Ausfälle trüben die Vorfreude auf die Leichtathletik-WM
Gehört das Auf und Ab zur deutschen Leichtathletik? Es scheint so zu sein, Konstanz gibt es offensichtlich nicht, dem Debakel von den Weltmeisterschaften vor einem Jahr in Eugene/Oregon mit nur zwei Medaillen, folgten vier Wochen später die Europameisterschaften im Olympiastadion in München, die zu einer Sternstunde der Leichtathletik wurden, mit toller Stimmung unter den insgesamt 300.000 Zuschauern, insgesamt 16 Medaillen, davon viermal Gold. Und jetzt folgt wegen Corona gleich die nächste WM vom 19. bis 27. August in Budapest. Von einer erneuten Sternstunde ist nirgends die Rede, ganz im Gegenteil, die Angst vor einem weiteren Debakel geht um.
Das hat zwei Gründe. Der sportliche Grund ist die mangelnde Breite in der deutschen Leichtathletik, gerade in der Nachwuchsförderung liegt einiges im Argen, unterstützt werden vor allem Spitzenathleten, dahinter klafft aber ein Loch. Und so kommt man zu Grund zwei: Viele Medaillen-Anwärter sind verletzt, die Ausfälle trüben die Vorfreude auf die WM. Die erste Hiobsbotschaft kam von der größten Hoffnung, der Weitspringerin und Weltmeisterin Malaika Mihambo, danach verging fast kein Tage ohne Absage, die Speerwerfer Vetter und Hofmann fehlen ebenso, wie Stabhochspringer Lita Baehre oder Mittelstreckenläuferin Konstanze Klosterhalfen. Dazu wurde die Sprintstaffel der Frauen durch Verletzungen gesprengt und Hindernis-Ass Gesa Krause befindet sich in einer Babypause.

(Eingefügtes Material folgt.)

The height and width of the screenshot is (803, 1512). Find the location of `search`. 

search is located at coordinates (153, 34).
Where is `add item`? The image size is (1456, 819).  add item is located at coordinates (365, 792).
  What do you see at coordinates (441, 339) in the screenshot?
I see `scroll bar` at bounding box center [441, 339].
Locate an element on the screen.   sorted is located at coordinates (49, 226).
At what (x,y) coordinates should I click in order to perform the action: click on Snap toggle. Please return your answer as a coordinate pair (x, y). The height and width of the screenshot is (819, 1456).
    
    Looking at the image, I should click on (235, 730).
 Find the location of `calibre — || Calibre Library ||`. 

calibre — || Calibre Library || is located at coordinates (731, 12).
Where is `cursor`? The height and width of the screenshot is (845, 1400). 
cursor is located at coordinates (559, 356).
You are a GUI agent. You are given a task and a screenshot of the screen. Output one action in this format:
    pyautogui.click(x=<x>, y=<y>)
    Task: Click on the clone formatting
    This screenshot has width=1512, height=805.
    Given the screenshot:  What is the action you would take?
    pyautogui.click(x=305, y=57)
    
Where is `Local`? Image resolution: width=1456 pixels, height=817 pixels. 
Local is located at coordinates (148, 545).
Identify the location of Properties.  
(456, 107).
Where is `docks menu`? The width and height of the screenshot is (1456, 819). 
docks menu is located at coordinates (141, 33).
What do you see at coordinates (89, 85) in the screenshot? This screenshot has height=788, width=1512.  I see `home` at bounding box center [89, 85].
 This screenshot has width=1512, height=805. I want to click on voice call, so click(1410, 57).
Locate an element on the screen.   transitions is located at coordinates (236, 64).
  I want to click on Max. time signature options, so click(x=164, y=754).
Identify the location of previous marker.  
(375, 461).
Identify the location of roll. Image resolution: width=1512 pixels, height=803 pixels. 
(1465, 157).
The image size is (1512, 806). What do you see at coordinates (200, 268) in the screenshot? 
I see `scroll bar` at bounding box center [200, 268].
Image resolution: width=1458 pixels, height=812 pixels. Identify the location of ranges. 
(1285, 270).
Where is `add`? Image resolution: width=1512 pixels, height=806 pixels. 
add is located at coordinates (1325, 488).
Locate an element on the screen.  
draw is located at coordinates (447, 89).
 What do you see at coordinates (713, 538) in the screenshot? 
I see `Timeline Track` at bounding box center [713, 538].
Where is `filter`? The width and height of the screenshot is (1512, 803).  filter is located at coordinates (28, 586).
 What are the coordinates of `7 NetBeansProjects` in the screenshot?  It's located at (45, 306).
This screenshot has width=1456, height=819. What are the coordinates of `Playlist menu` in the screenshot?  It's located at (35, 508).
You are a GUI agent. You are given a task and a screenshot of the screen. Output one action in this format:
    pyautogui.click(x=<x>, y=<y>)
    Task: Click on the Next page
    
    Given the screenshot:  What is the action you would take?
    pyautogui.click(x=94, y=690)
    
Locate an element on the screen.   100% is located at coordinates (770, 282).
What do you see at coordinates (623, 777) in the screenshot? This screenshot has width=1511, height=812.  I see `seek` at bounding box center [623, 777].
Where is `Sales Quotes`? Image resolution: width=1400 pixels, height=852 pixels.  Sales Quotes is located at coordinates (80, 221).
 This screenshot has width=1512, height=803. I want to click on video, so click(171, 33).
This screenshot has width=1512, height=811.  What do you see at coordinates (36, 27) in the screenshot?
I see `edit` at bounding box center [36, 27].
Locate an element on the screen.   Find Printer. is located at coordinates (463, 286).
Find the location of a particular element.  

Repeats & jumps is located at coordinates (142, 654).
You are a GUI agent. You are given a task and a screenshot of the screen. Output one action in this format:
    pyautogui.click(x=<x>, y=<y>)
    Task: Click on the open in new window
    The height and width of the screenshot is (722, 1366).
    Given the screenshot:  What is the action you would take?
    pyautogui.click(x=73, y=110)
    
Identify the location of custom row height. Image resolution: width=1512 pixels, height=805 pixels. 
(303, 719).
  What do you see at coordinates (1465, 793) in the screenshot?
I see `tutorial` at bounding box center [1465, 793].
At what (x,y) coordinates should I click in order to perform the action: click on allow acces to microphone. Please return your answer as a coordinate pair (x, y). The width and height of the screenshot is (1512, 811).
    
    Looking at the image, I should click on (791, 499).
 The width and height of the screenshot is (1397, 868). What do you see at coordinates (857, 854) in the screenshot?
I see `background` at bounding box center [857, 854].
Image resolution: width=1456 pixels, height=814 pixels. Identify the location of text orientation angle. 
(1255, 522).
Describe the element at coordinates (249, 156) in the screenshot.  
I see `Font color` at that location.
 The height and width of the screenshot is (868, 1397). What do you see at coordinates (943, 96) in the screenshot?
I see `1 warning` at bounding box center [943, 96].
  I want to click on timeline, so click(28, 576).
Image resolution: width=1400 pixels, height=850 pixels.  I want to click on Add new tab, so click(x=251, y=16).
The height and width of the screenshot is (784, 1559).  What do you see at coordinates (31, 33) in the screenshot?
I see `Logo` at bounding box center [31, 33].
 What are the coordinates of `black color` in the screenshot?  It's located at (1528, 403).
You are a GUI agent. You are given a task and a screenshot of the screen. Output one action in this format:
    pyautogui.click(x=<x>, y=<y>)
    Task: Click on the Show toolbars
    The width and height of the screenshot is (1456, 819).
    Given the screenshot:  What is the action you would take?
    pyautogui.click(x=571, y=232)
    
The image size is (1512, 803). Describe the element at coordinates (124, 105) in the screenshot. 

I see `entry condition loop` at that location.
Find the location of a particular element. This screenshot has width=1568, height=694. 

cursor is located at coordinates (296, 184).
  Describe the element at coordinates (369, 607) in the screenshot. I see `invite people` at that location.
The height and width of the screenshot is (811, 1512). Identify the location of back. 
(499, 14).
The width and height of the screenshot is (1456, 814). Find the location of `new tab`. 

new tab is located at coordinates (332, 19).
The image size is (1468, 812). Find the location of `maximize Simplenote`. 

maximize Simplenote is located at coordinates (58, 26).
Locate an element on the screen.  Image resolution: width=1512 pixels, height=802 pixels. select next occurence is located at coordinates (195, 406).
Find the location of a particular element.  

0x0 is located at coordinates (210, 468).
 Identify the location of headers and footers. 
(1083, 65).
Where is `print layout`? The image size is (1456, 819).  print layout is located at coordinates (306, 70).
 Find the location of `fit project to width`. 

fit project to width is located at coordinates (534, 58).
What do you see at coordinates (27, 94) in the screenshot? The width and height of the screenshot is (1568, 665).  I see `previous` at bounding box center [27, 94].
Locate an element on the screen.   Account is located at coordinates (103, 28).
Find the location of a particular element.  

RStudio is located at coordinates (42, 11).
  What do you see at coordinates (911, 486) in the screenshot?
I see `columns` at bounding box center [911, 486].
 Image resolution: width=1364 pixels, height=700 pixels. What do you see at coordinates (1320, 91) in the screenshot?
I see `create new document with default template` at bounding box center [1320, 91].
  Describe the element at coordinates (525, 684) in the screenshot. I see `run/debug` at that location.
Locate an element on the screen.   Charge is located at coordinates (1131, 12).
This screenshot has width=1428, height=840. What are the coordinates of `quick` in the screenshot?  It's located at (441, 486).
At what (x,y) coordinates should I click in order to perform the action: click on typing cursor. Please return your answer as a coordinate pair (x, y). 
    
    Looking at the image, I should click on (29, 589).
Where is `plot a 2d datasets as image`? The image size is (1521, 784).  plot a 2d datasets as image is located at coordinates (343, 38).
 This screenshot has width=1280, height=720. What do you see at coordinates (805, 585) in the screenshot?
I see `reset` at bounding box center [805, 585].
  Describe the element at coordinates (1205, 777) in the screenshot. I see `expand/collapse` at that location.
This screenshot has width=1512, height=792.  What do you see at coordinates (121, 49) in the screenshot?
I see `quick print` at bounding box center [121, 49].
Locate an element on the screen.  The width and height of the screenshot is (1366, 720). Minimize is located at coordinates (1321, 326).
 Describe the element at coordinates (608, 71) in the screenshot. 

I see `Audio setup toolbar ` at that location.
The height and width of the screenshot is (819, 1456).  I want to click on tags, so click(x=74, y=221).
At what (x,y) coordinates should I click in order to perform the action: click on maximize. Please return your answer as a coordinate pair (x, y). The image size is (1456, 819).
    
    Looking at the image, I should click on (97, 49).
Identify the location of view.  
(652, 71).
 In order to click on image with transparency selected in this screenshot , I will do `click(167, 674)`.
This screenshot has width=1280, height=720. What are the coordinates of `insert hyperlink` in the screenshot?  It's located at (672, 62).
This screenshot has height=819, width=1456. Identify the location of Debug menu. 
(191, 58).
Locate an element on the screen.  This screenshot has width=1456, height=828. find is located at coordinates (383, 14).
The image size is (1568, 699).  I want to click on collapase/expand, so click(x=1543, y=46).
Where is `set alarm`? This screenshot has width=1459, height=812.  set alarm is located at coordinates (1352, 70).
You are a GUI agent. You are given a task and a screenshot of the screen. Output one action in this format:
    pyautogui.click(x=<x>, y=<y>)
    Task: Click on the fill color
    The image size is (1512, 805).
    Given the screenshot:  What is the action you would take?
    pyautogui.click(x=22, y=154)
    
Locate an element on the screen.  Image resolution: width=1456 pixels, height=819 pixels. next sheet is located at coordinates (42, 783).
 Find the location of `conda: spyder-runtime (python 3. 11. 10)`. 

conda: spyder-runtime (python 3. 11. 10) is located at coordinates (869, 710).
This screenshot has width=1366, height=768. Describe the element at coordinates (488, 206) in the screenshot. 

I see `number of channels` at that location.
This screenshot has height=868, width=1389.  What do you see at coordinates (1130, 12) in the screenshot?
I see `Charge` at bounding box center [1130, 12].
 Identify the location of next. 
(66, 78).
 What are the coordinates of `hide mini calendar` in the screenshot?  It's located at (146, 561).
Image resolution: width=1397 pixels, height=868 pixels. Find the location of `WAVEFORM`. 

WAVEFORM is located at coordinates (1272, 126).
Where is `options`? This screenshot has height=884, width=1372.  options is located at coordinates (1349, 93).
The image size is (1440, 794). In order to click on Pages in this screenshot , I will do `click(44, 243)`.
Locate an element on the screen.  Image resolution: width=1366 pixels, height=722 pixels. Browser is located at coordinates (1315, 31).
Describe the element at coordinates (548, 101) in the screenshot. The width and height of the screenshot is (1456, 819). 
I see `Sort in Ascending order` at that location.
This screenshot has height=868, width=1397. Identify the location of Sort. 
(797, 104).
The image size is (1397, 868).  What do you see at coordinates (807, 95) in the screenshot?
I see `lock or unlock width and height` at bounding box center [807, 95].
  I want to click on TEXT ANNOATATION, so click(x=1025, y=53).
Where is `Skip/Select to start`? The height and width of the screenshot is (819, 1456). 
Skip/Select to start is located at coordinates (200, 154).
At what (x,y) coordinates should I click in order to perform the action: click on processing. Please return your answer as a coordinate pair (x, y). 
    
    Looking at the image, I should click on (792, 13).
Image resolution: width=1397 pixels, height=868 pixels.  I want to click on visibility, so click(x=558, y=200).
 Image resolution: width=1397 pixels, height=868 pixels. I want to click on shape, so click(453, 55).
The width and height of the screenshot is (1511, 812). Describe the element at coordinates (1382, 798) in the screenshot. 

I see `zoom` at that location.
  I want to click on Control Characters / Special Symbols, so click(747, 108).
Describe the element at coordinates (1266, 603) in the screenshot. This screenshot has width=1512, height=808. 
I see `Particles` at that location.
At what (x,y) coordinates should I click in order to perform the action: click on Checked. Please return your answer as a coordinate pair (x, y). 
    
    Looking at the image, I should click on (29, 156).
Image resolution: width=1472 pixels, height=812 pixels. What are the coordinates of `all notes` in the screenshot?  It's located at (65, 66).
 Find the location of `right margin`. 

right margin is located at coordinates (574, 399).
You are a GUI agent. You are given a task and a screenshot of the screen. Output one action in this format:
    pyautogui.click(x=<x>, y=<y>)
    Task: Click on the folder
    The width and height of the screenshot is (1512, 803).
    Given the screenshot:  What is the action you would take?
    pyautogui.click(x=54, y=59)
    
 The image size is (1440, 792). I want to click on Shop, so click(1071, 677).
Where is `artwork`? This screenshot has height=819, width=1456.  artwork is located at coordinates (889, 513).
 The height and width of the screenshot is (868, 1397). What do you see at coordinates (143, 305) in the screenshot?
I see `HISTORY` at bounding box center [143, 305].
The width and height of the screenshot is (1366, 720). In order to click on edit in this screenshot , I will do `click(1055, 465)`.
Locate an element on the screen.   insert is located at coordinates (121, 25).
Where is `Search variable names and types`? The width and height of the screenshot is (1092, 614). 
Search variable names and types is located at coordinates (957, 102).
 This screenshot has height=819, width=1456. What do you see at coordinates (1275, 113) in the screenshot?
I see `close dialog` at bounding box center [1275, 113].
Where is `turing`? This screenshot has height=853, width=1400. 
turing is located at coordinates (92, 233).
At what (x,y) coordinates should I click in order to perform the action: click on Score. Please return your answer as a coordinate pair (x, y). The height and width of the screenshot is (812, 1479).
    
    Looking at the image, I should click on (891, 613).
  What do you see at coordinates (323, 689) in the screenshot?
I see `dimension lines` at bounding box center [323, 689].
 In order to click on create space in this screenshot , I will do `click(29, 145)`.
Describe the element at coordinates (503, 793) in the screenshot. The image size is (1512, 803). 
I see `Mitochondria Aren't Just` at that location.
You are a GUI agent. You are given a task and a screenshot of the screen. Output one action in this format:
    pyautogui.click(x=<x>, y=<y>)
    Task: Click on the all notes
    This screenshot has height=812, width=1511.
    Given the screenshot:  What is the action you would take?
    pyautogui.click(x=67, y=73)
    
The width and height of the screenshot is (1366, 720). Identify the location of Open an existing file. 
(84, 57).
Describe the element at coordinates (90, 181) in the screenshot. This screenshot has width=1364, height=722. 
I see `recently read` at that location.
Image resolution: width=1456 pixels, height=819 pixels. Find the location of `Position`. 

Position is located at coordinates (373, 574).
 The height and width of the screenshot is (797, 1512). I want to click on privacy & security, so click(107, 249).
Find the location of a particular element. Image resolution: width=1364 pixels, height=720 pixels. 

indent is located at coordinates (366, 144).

Na, da ist wenigsten Nachwuchs in Sicht!
Ein großes Aufgebot von insgesamt 75 Athleten hat der DLV anfangs nominiert, viele Masse, wenig Klasse ist jetzt die bittere Wahrheit. „Ein Abschneiden wie in Eugene wollen wir nicht noch einmal haben“, sagt der neue Sportdirektor Jörg Bügner und erhält Unterstützung von Chef-Bundestrainerin Annett Stein: „Das Team wird leistungsfähiger sein.“
Ein paar Hoffnungen gibt es noch, so Speerwerfer Julian Weber oder die starken Diskusfrauen mit Kristin Pudenz in vorderster Front sowie Shanice Craft und Claudine Vita. Ein starkes Team sind auch die Zehnkämpfer mit Europameister Niklas Kaul und dem Überraschungsrekordler Leo Neugebauer, der wie aus dem Nichts den ehrwürdigen Rekord von Jürgen Hingsen verbesserte. Seine Form holte er wie viele in den USA, eigentlich eine Ohrfeige für den DLV. Bezeichnend, dass Sprint-Aushängeschild und Europameisterin Gina Lückenkemper als Ziel „endlich die Teilname am Finale“ ausgibt, bisher galt das Halbfinale schon als Erfolg. Hoffnungen gab es auch für die EM-Staffel um Gina, doch die ist aus Verletzungsgründen geschwächt.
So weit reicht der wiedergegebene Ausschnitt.